Steve begrüßte die Meute mit einer 10-minütigen Einführungsrede, in der er erzählte, was das Publikum zu hören bekommt und - viel wichtiger – einige grundlegende Gedanken zum Schlagzeugspiel und Musikmachen. Heraus zu heben ist die Aussage, daß es Steve immer ums Musikmachen geht. Auch eine Übung am Practicepad sollte musikalisch sein, genauso so wie das Setspiel alleine im Keller oder die Vorführungen in einem Workshop (sehr guter Ansatz, den ich persönlich schon lange verfolge, der allerdings oft nicht von Erfolg gekrönt :-().

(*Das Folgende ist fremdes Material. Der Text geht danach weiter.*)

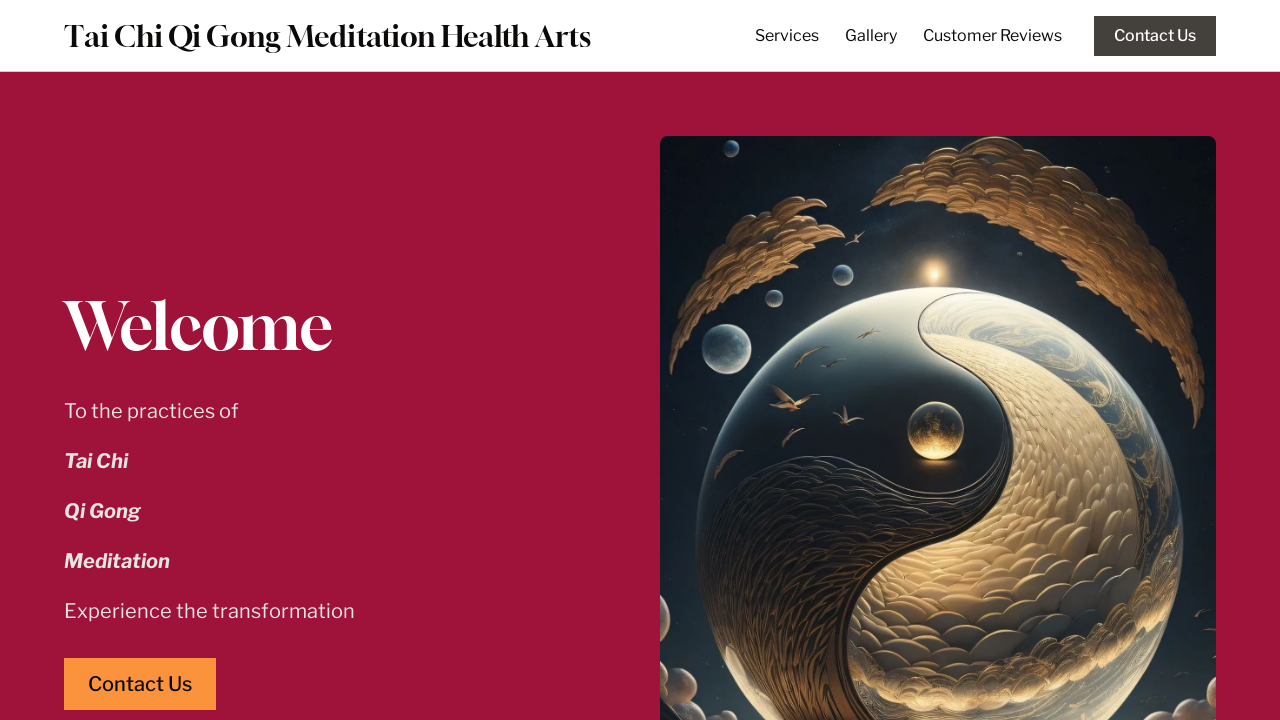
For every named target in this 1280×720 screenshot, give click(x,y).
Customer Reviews (992, 35)
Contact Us (1155, 35)
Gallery (871, 35)
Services (787, 35)
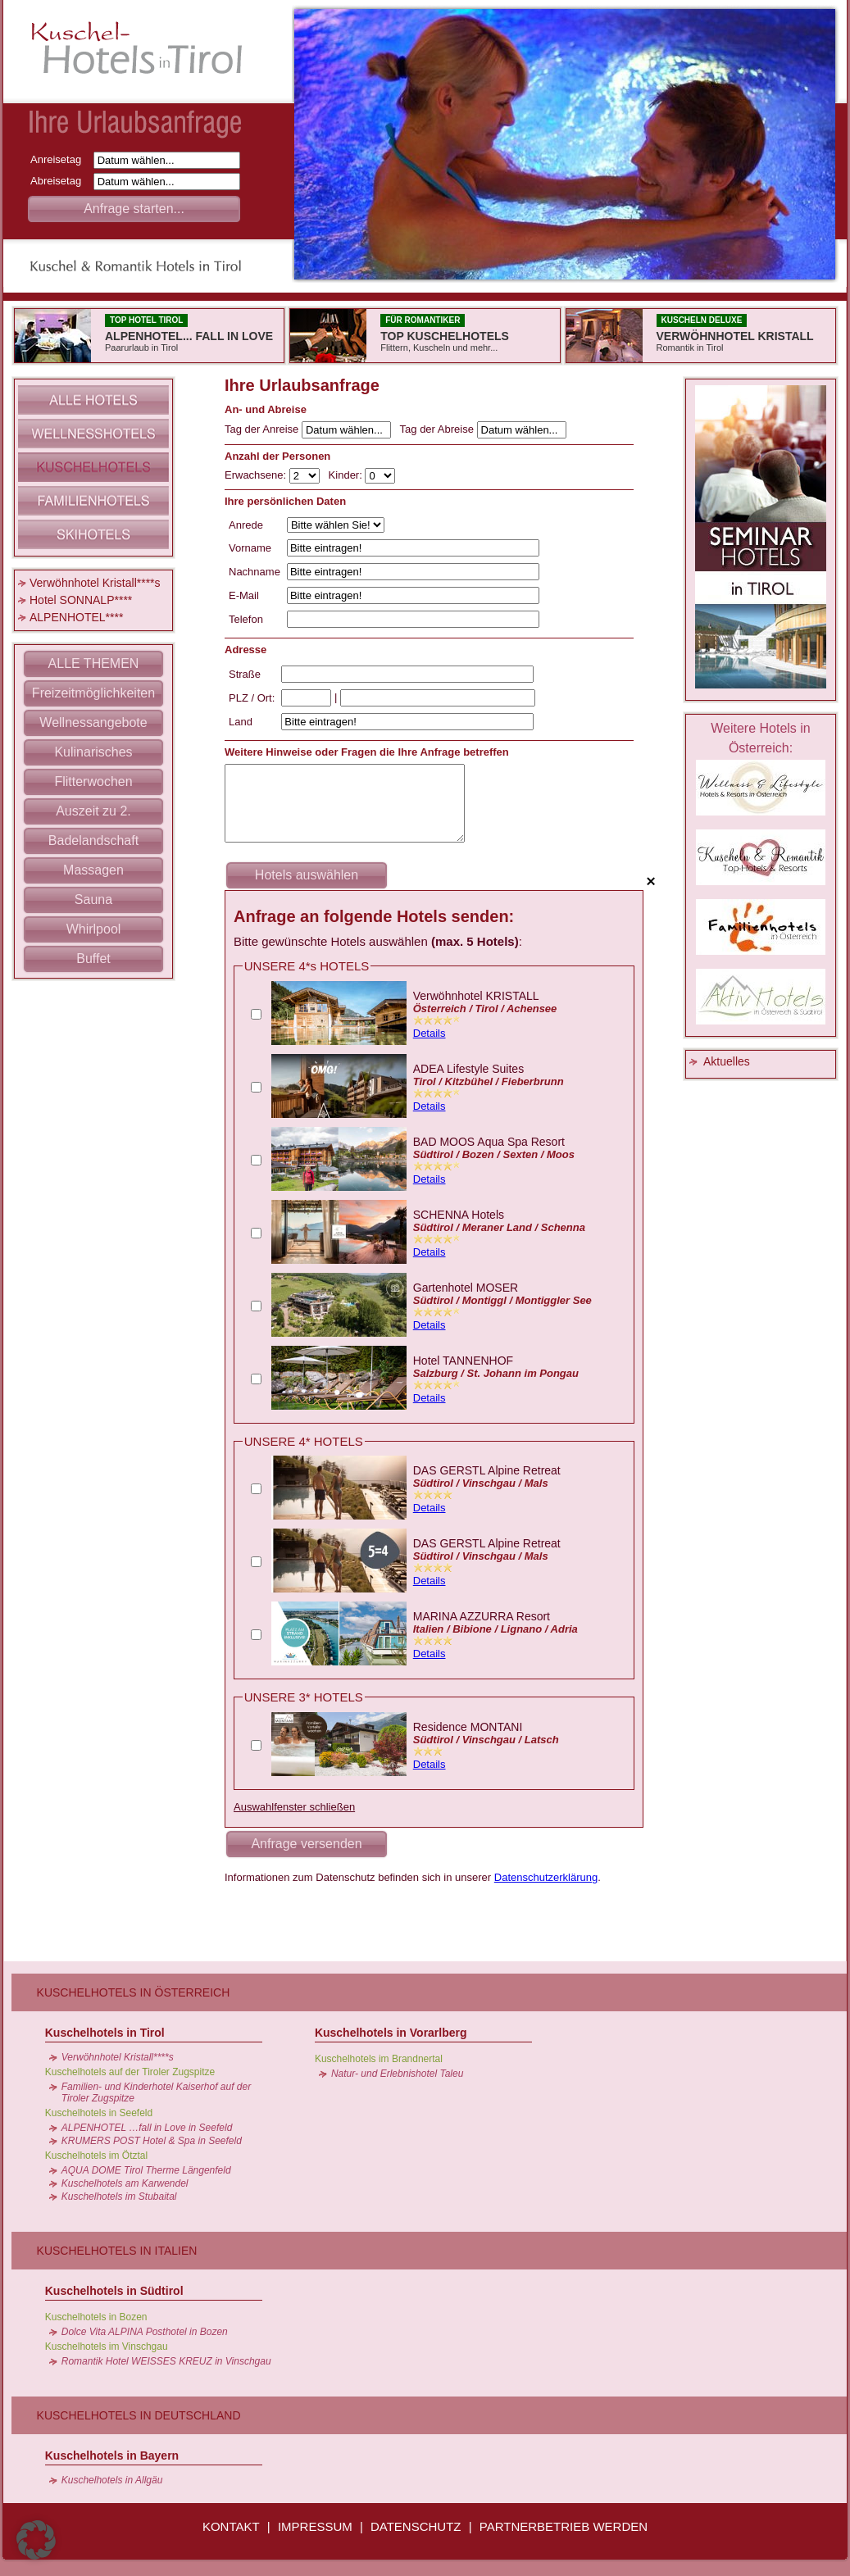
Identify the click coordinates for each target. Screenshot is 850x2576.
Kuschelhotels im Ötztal (96, 2155)
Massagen (93, 870)
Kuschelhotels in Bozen (96, 2317)
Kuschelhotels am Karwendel (125, 2183)
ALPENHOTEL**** (76, 617)
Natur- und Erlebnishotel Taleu (397, 2073)
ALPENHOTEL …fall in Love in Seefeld (147, 2127)
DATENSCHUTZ (415, 2526)
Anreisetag (60, 159)
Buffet (93, 958)
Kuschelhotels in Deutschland (139, 2415)
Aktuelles (726, 1061)
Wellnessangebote (93, 722)
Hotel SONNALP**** (81, 600)
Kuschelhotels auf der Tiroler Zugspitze (130, 2072)
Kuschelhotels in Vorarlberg (391, 2032)
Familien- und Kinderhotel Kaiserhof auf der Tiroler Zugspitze (156, 2092)
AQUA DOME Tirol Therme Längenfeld (146, 2170)
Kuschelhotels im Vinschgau (106, 2346)
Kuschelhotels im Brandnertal (379, 2059)
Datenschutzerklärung (546, 1877)
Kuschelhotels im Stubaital (119, 2196)
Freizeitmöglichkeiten (93, 693)
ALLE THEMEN (93, 663)
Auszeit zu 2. (93, 811)
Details (429, 1033)
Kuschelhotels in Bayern (112, 2455)
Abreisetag (60, 181)
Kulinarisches (93, 752)
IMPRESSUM (315, 2526)
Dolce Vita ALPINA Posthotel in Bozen (144, 2331)
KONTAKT (231, 2526)
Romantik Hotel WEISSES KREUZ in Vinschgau (166, 2361)
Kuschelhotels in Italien (117, 2250)
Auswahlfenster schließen (294, 1807)
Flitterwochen (93, 781)
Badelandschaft (93, 840)
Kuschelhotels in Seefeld (98, 2113)
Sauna (93, 899)
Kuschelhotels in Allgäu (112, 2480)
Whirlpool (93, 929)
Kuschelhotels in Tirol (105, 2032)
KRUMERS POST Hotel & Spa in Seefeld (151, 2141)
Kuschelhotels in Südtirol (114, 2290)
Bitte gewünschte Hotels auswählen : (378, 941)
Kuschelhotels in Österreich (133, 1992)
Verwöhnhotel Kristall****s (95, 582)
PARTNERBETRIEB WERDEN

Danach ging’s ans Set und es gab ordentlich Material auf die Ohren. Zunächst ein sehr schönes Mallet-Solo, das fast ausschließlich aus verschachtelten Triolenfiguren bestand anschließend ging’s weiter mit Händen und Sticks. Steve hielt sein Versprechen und machte tatsächlich Musik! Und zwar etwas abseits des Bekannten, mit einem sehr melodischen Ansatz. Erst nach 25 Minuten Solotrommeln wurde das erste „olympische Standardworkshoptrommellick“ abgefeuert.
Steve stellte vier Themen besonders heraus, bei denen er den Anwesenden etwas mit nach Hause geben wollte:
Indian Rhythms
Steve hat sich ausführlich mit indischer Musik beschäftigt und die südindische Rhythmik für sein Spiel adaptiert. Er erklärte die Zählweise (ta-ke-ti-na etcpp) und vermittelte verbal und mit der Aufforderung zum Mitklatschen einige – am Schluß recht komplexe - indische Rhythmen, die er dann am Set umsetzte. Das Publikum hat die Form mitgeklatscht und Steve hat mit diesem Rhythmusschema gespielt – mal eher straight, mal eher „wild“. Am Ende der kleine Reise war man bei einem viertaktigen Schema mit folgendem Aufbau angelangt: 3-5-3-3-3-5-5-5. Steve hat eine für westliche Ohren ungewöhnliche Auffassung für Otto Normaltrommler verständlich rübergebracht. Respekt hierfür und Danke für das geweckte Interesse an einem faszinierenden Thema. In diesem Zusammenhang wies Steve auf Pete Lockett hin, der auf dem letzten Vital Information Album mitspielte, ein echter Crack auf dem Gebiet der Indian Rhythms ist und hierzu auch ein sehr gutes Buch veröffentlicht haben soll (Indian Rhythms For The Drum Set).
Besen
Ein kurzes Tutorial an der Snare und später am Set zeigte erst ein paar Basics – fürs Publikum auch zum Selbstwischen auf den Knien - und wie man Besen im Jazz und anderen Stilen – auch mal rockiger – einsetzen kann. Die Gimmicks, wie die inzwischen schon bekannte „Besenrolle“ gab’s natürlich auch und Steve zeigte, wie das Rollen sehr smooth in Grooves eingesetzt werden kann.
Phrasing
RLRF - anhand dieses Licks demonstrierte Steve sehr anschaulich, wie man mit einfachen Bausteinen (dieses Ding haben wir doch alle schon gespielt) sehr interessante „Effekte“ erzielen kann. Durch wiederholen, verschieben und Interpretation als Triolen- oder 16tel-Figur dieses einen Licks zeigte Steve, ausgehend von Max Roach über John Bonham, Steve Gadd bis hin zu einem eigenen Journey-Fill, was man mit nur einer Figur so alles anstellen kann. Alles sehr anschaulich und leicht verständlich. Hammer!
Balance
Der Meister demonstrierte am Beispiel unterschiedlicher Stile, wie wichtig die richtige Lautstärke der einzelnen Schlagzeugstimmen (BD, Sn, HH, Ride) ist. Sehr schön war das zu erkennen, als er einen Swing spielte und dabei von seinem Standardride zum Flatride wechselte, ohne die Snarelautstärke zurück zu nehmen. Für jeden vernehmbar war zu hören, daß das so nicht paßte. Ein Besucher wollte das Set mal ohne Verstärkung hören und die Balance sowie die Soundqualität war ebenso beeindruckend wie verstärkt.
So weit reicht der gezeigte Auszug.